“The Museum of Chinese in America’s (MOCA) new 12,500 square foot space spans the block between Centre and Lafayette Streets between Howard and Grand Streets. It is uniquely situated in lower Manhattan, bridging the cultural divide between traditional Chinatown and the new contemporary art worlds of Soho and Nolita. MOCA’s new home symbolizes institutional growth from its roots as the local Chinatown History Project to its expanding identity as the country’s preeminent National Chinese American history museum.
The dual street frontage of the new space affords MOCA a unique opportunity to create two distinct access points, or “windows” to the museum.

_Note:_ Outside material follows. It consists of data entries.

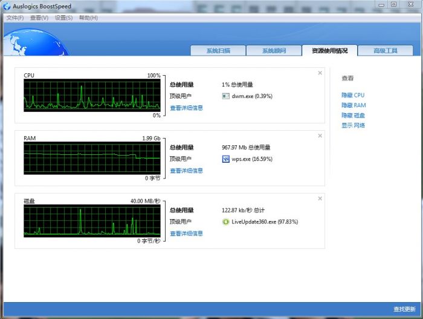
Task: Open the 设置(S) menu
Action: 63,18
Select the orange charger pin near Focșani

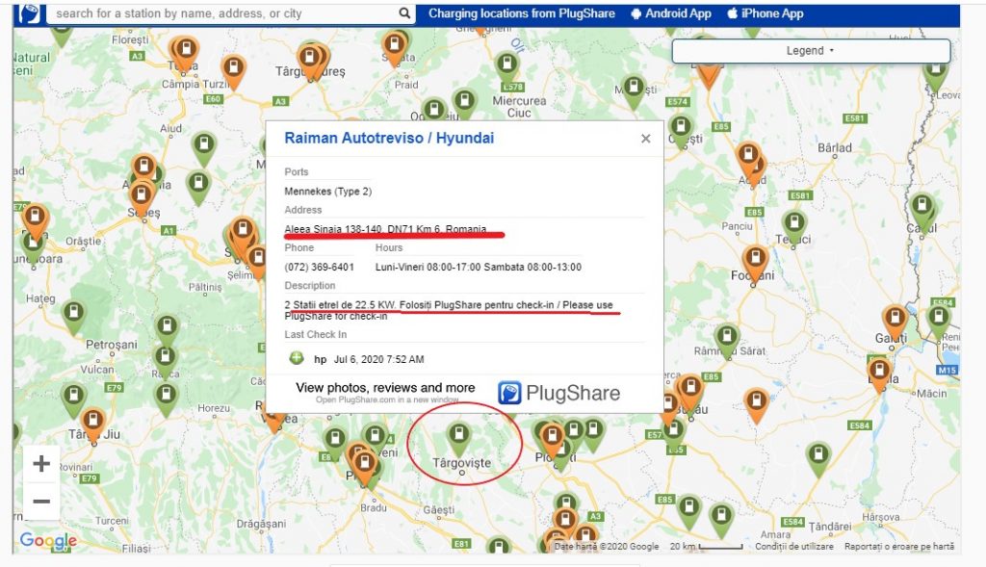[756, 260]
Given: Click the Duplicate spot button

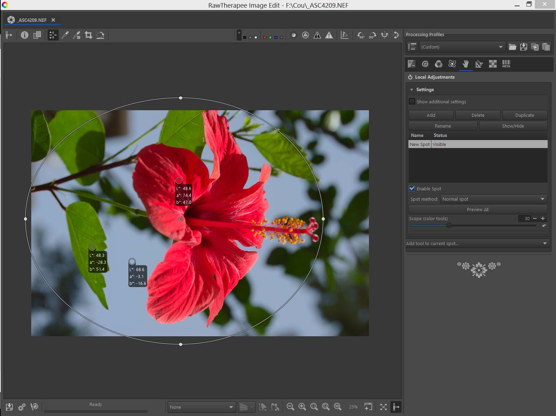Looking at the screenshot, I should [x=524, y=115].
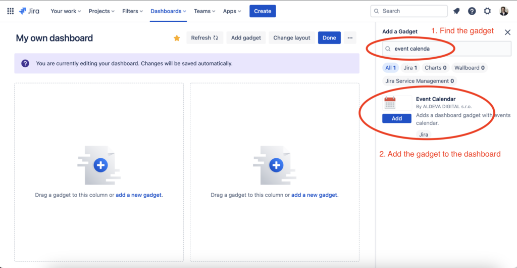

The main entrance is located on Centre Street, with a new façade of wood, concrete and bronze that will offer an elegant and stunningly beautiful street face.
The permanent exhibition circles around an existing inner courtyard left deliberately untouched, creating a tension between old and new and revealing a chronological history of Chinese Americans from the 1800’s to the present day. There are six openings into the courtyard in which are projected different stories and faces of Chinese immigrants giving viewers a full glimpse of the changing faces of Chinese immigration through time as they descend to the lower level.
A second entrance on Lafayette Street reveals a different yet equally engaging facet of MOCA’s identity. This frontage opens up into a studio space designed to support MOCA’s range of programs, including films, readings, performances, workshops, educational presentations, and oral history projects. This space leads down to the lower level offices and auditorium space.”
I am impressed by Lin’s intuitiveness in this and all of her projects. Living in Chinatown myself for some time, working with the people there, I feel like her interpretation of them and their legacy is both sensitive and progressive.